[Lines of data]
****

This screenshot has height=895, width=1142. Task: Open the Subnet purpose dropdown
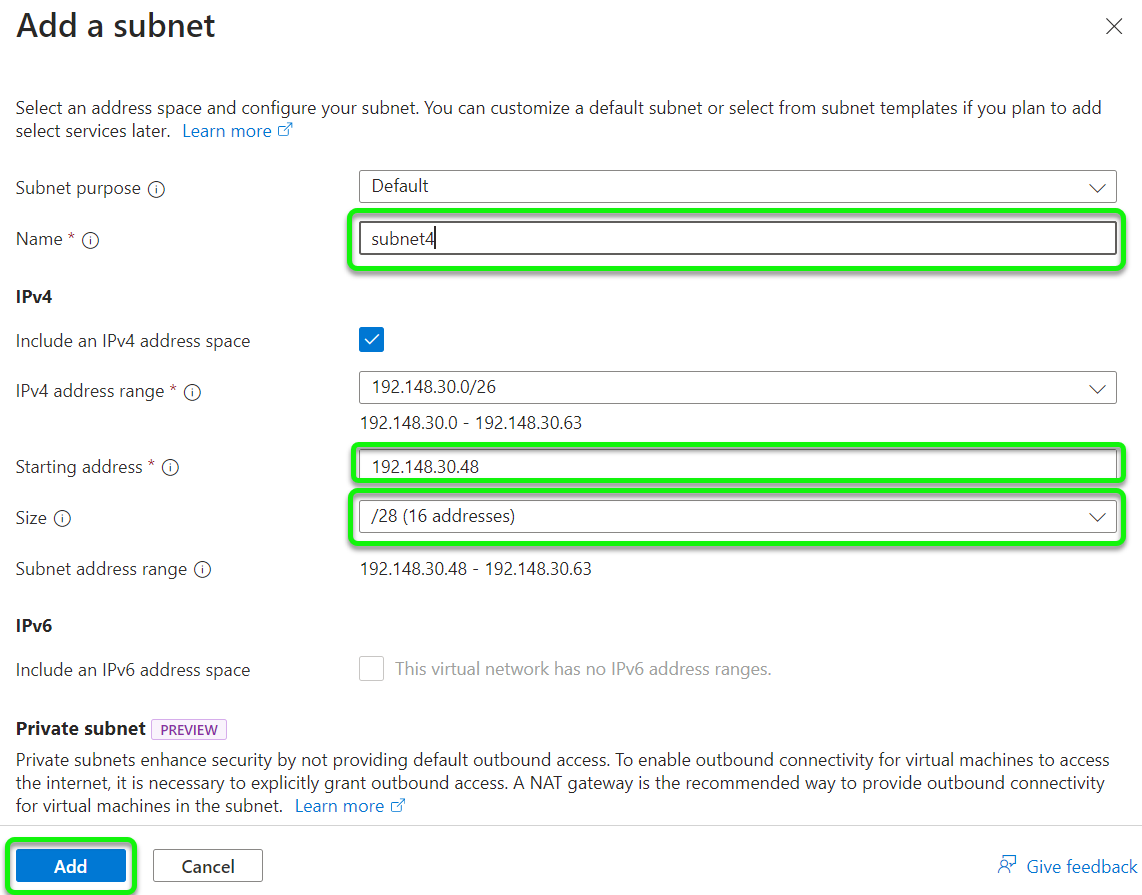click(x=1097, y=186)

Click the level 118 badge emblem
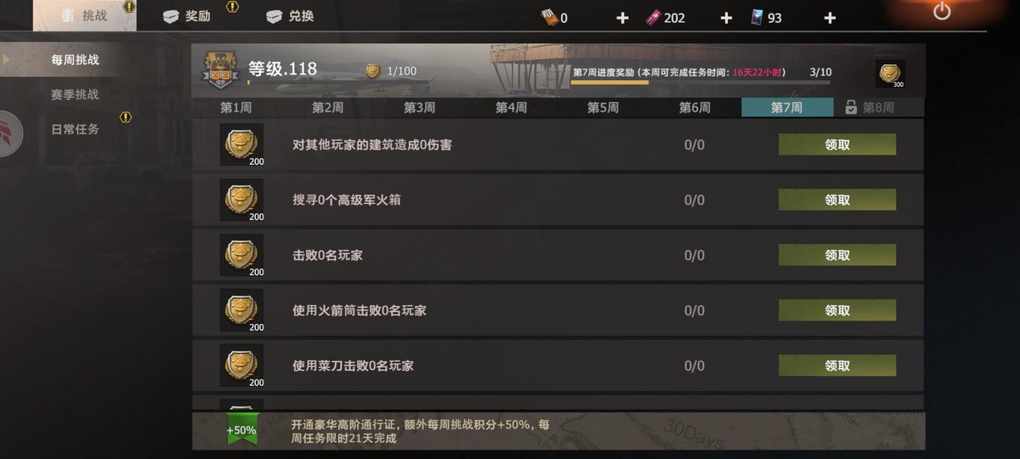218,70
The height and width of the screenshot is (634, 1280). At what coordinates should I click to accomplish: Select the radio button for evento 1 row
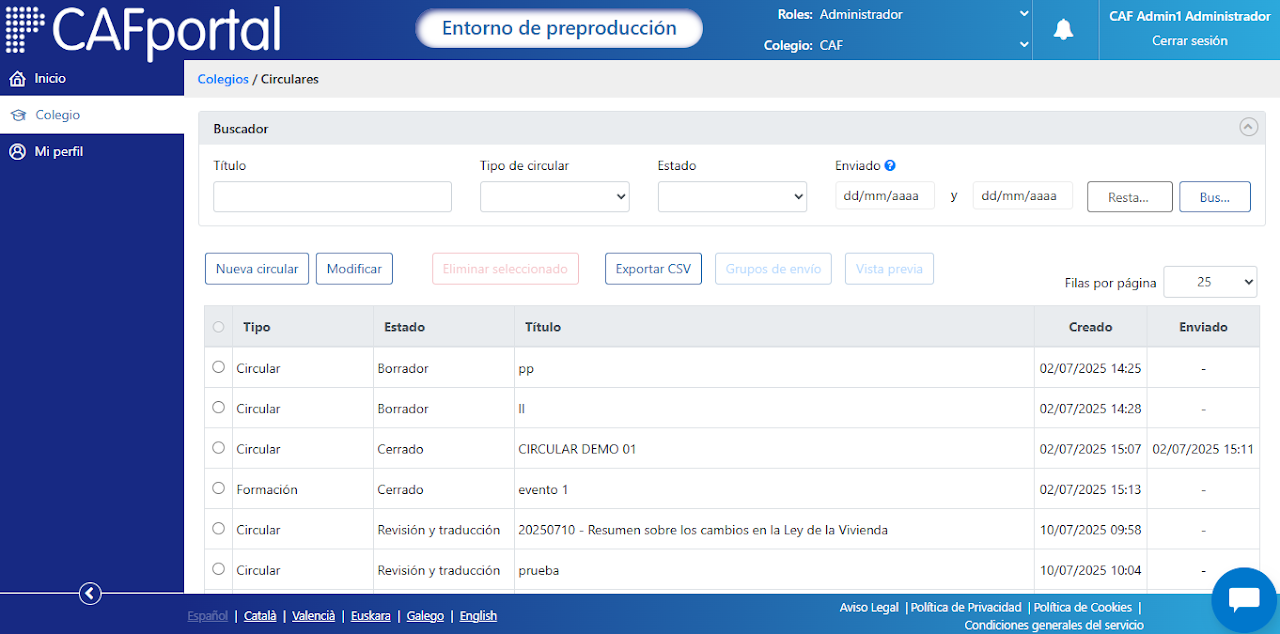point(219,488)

****

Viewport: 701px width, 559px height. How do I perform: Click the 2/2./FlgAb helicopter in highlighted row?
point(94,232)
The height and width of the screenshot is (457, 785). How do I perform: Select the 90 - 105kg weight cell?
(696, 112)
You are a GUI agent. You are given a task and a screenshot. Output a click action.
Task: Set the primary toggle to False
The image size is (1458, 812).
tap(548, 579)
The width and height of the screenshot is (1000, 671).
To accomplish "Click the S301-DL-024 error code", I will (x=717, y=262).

****

Could you rewrite the records starting at the line that contains "Viewport: 701px width, 559px" and ending at the line that contains "will (x=717, y=262).", keeping every line in that stretch, requests included, and adding 93 to each coordinate in the answers? Give only those lines.

Response below »
Viewport: 701px width, 559px height. How do I perform: Click the 2/2./FlgAb helicopter in highlighted row?
point(187,325)
The height and width of the screenshot is (457, 785). How do I perform: Select the 90 - 105kg weight cell?
(789, 205)
You are a GUI agent. You are given a task and a screenshot. Output a click action.
Task: Set the primary toggle to False
The image size is (1458, 812).
tap(641, 672)
The width and height of the screenshot is (1000, 671).
To accomplish "Click the S301-DL-024 error code", I will (x=810, y=355).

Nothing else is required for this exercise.